Quando você fala que abster-se do facebook por uma semana é uma forma de Jejuar eu não entendi muito bem o significado da penitencia. Para eu, penitencia seria abrir mão de algo que gostamos em prol de vivermos um sacrificio para buscar uma intimidade com Cristo. Já o Jejum seria um sacrificio da própria carne. Sendo assim, não entraria a questão de facebook.

Poderia esclarecer melhor a diferença entre Jejuar e fazer penitencia?

Jones de Lira disse...

Max Mendes, abster-se de algo e jejuar tem o mesmo sentido significativo.
O que quis explicar a respeito é que podemos "jejuar" parcialmente nas coisas aparantemente pequenas, como deixar de comer algo saboroso (cf. Levítico 23.6), evitar por um tempo atividades que nos distancie de Deus (como acessar o Facebook, por exemplo. Eu citei esta rede social por ser, no momento, a mais popular).
Abster-se do Facebok por uma semana foi o exemplo da jovem cristão, não é uma regra. Cabe a cada um de nós examinarmos nossa vida e ver quais atividades cotidianas atrapalham nossa convivência com Deus, abstendo-nos dela para sempre ou momentaneamente, para voltarmos à Sua presença.
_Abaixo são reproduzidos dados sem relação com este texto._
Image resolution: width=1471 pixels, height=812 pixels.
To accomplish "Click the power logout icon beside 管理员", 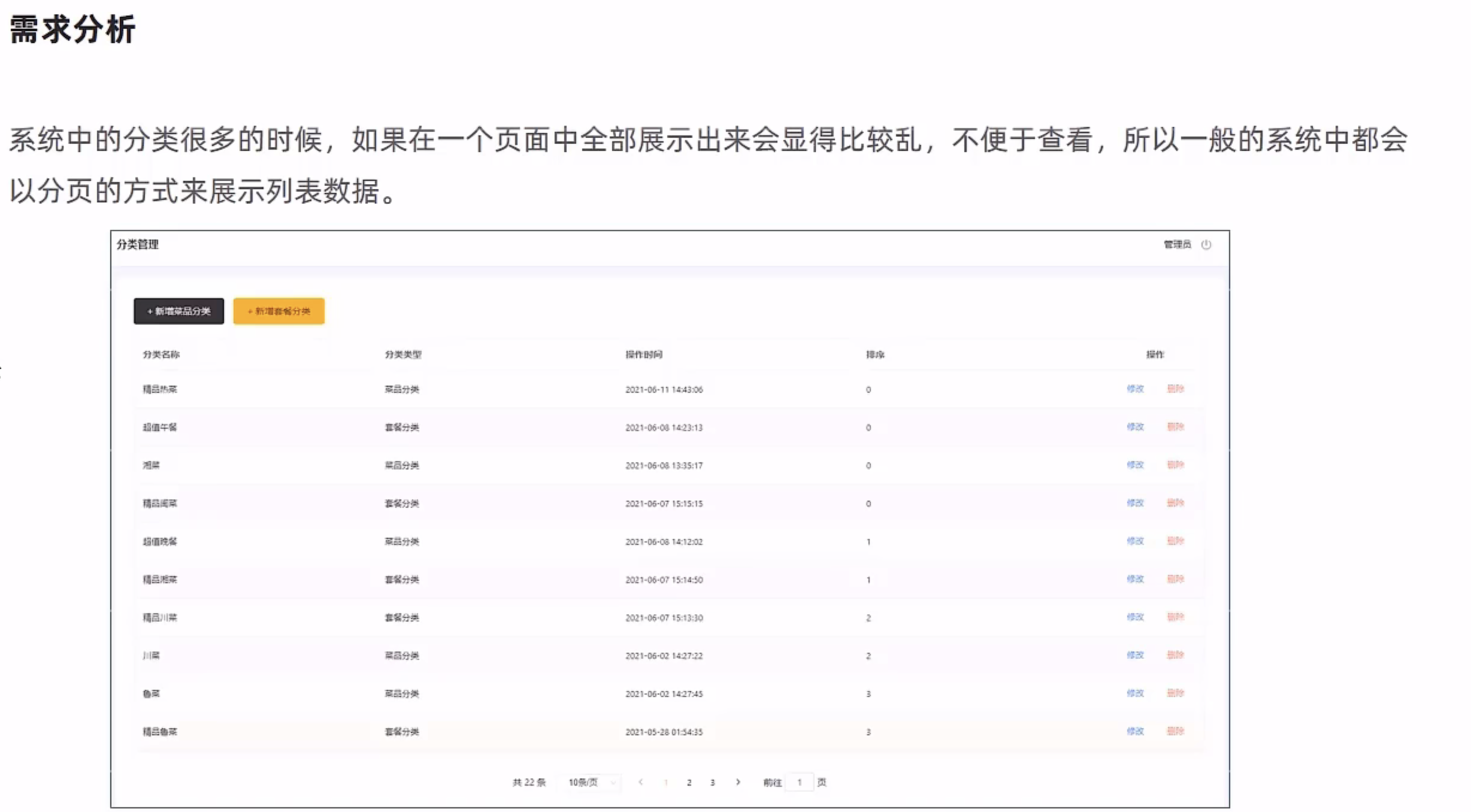I will coord(1206,244).
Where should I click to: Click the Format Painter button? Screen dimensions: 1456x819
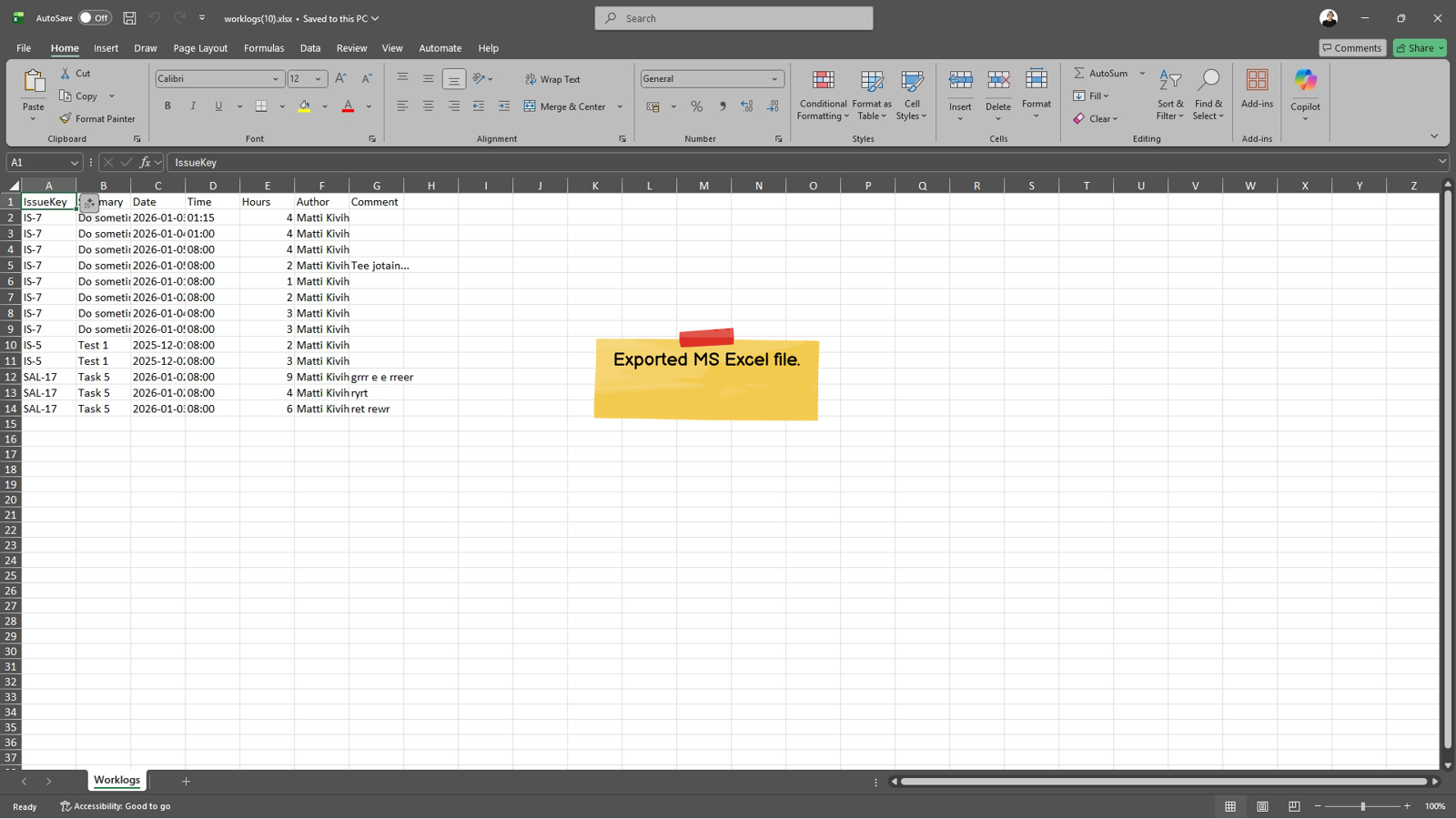97,117
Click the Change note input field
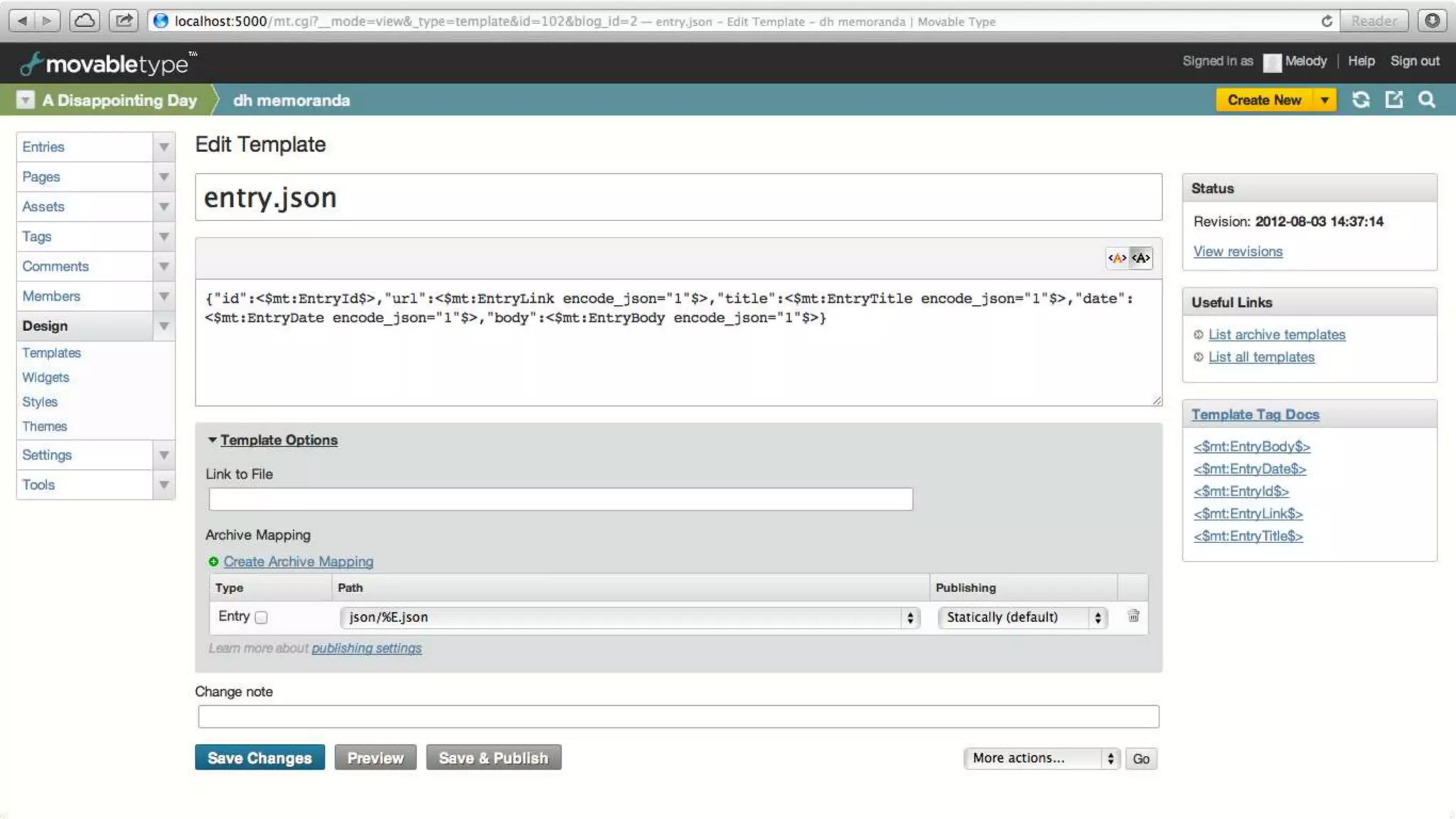The width and height of the screenshot is (1456, 819). (678, 717)
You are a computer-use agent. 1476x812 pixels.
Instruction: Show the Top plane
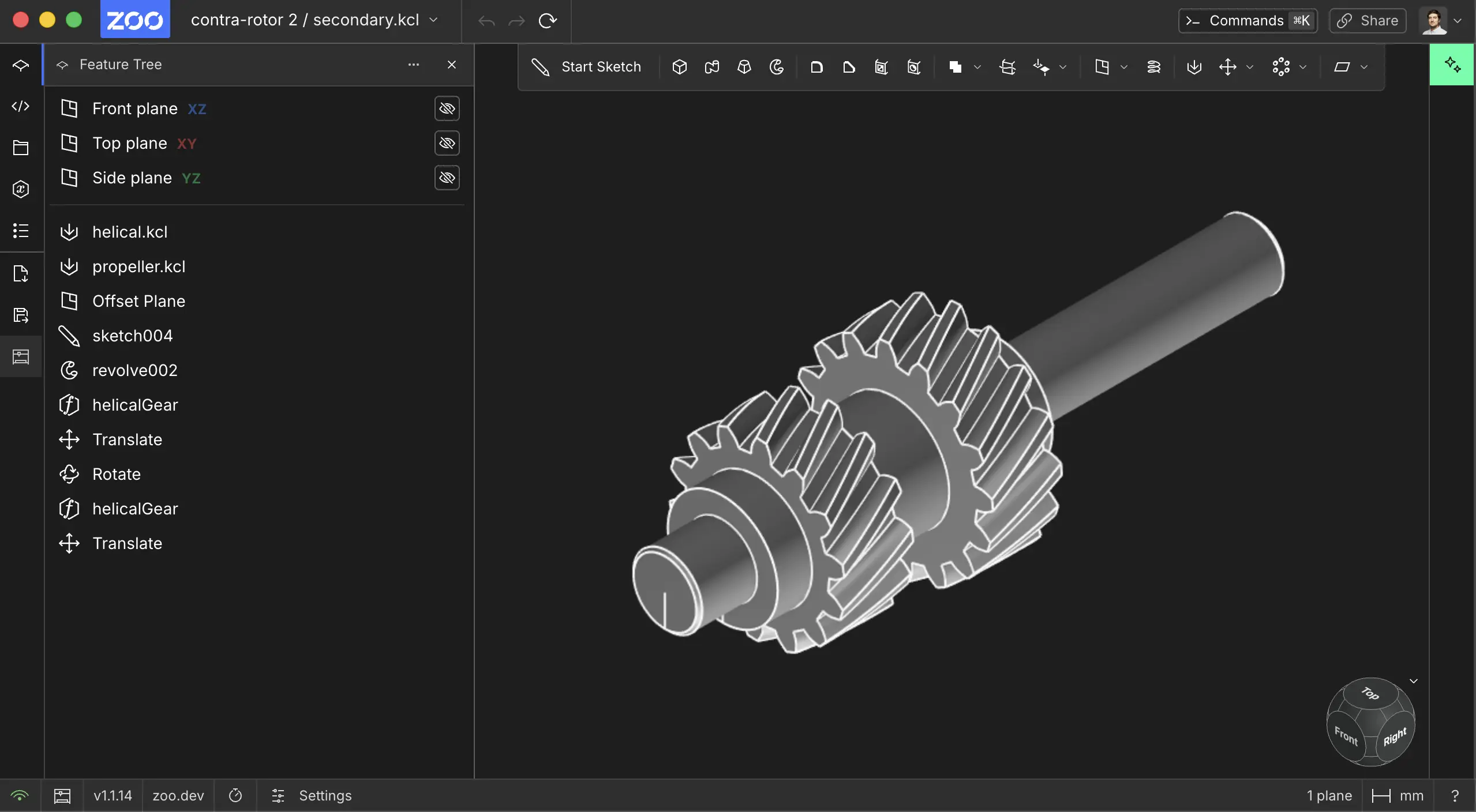coord(447,143)
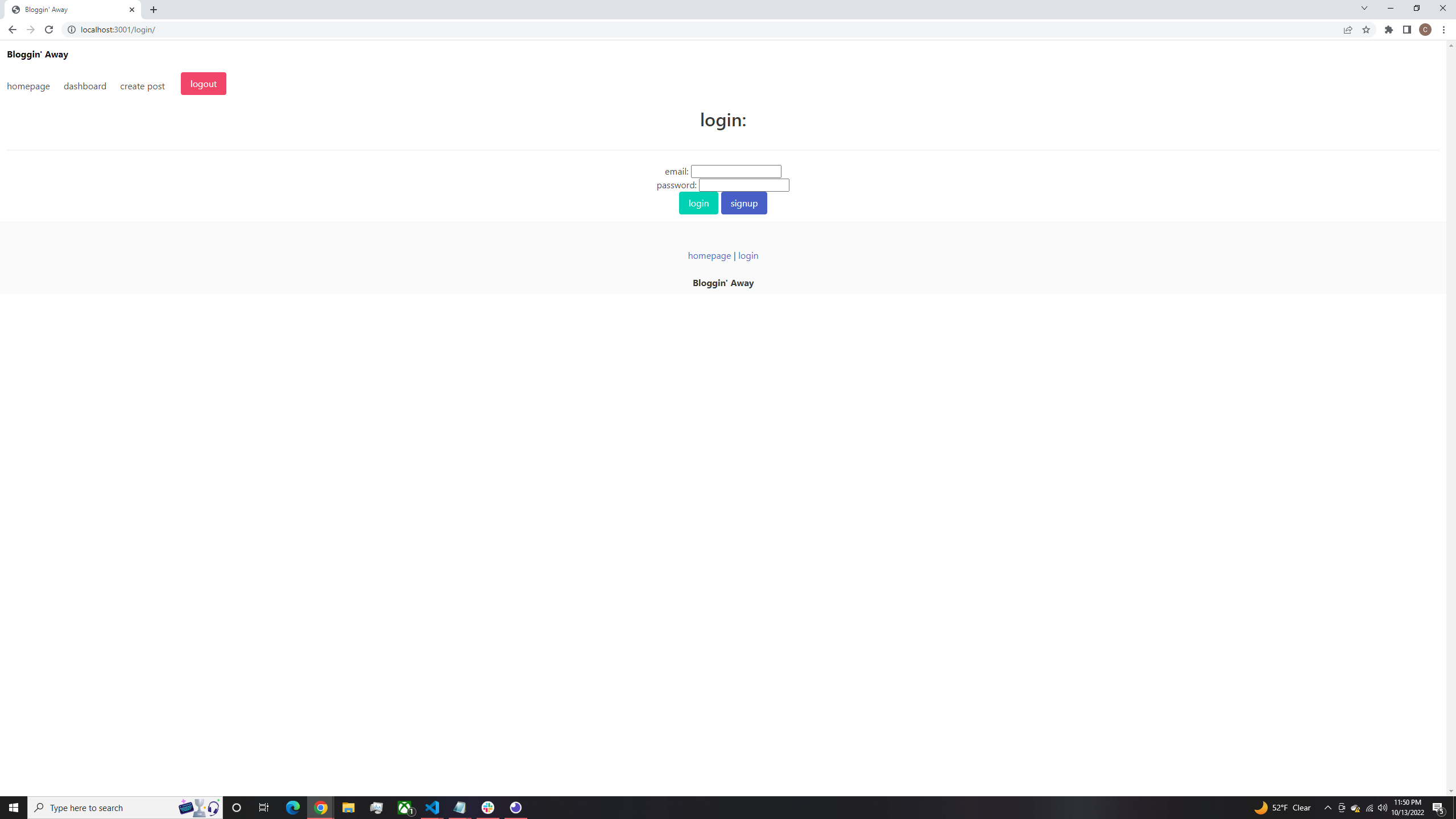Click inside the email input field
This screenshot has width=1456, height=819.
pyautogui.click(x=735, y=171)
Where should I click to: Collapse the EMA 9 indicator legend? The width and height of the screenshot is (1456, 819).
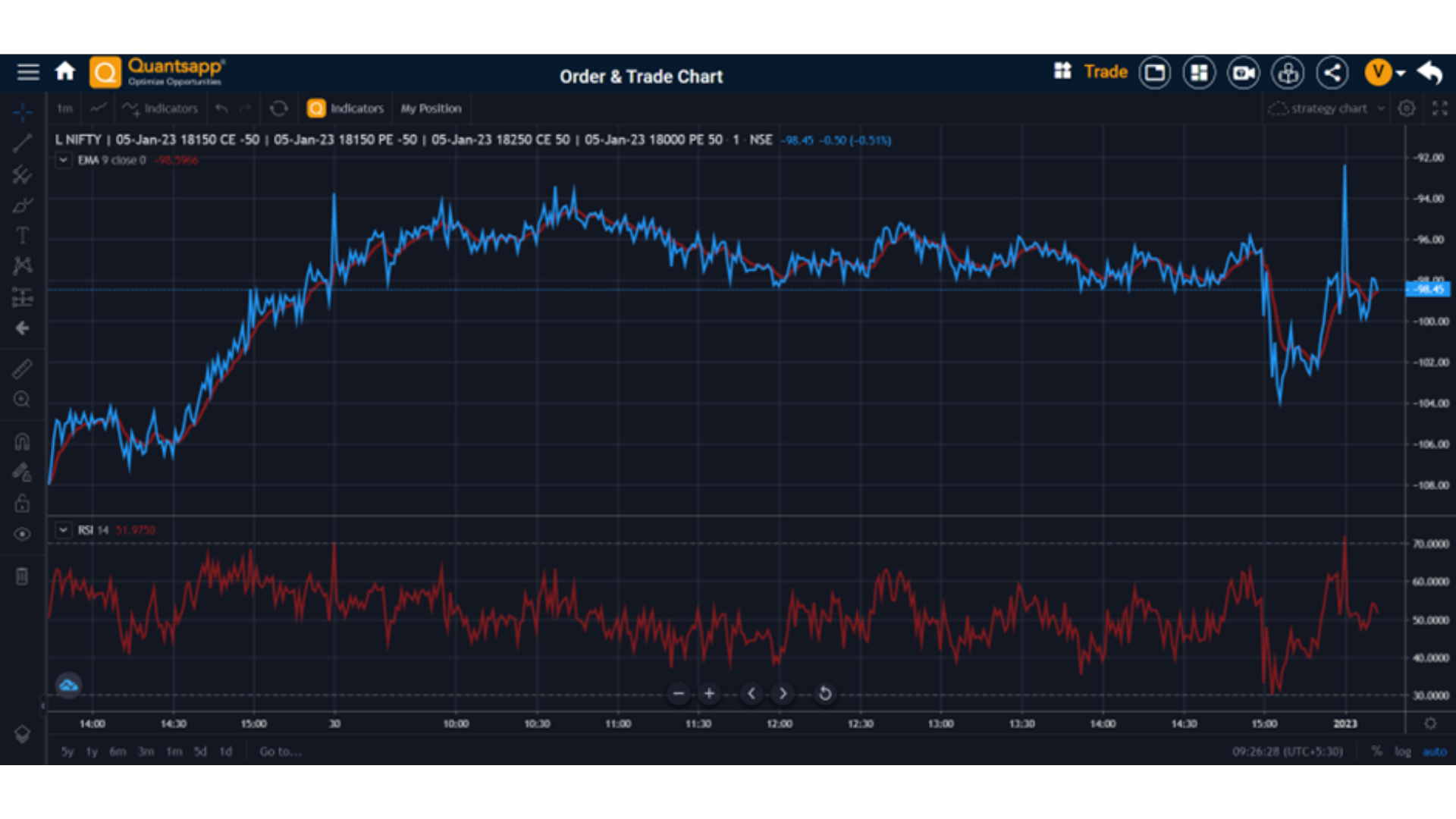(x=63, y=160)
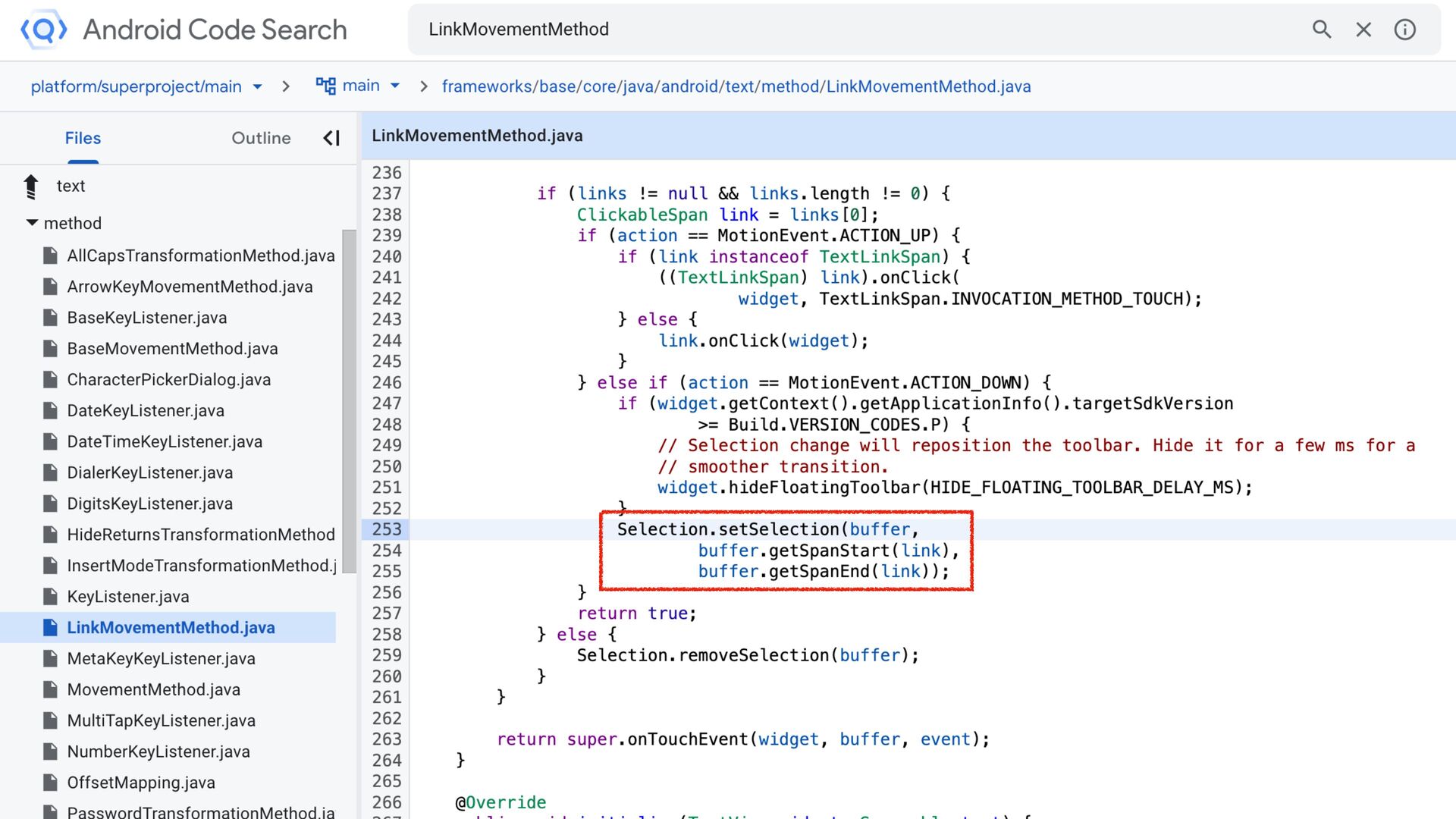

Antes de quaqlquer coisa, devemos entender qual o verdadeiro jejum, aquele que Deus aceita de nós (Isaías 58.3-7 - texto que mencionei no estudo), e assim prosseguiremos com a nossa vida normal e devotada ao Rei dos reis: JESUS.

Espero ter esclarecido.

MADALENA ALCANTARA disse...

bah .. eu adorei este estudo.. muito bom... eu tirei muito proveito e vou imprimir pra passar a outras pessoas .. obrigado por postar paginas tão uteis ...

Jones de Lira disse...

MADALENA ALCANTARA,

Que Deus possa ajudá-los a compreender melhor os assuntos bíblicos através do Ministrados [http://jonesdelira.blogspot.com.br]
Fico lisonjeado pela atitude.
Deus a abençoe.

miriam andrade disse...

Nossa, que legal tirou todas as minhas dúvidas sobre o Jejum, muito obrigada! agora posso jejuar porque tenho certeza que o Senhor vai receber o meu jejum. da maneira que eu jejuava estava passando fome apenas! que Deus continue te abençoando!

Jones de Lira disse...

miriam andrade,

Eu que agradeço. Fico feliz em ter ajudado mais um cristão. Espero ter contribuído da forma correta, com base nas Escrituras. Deus a abençoe ricamente.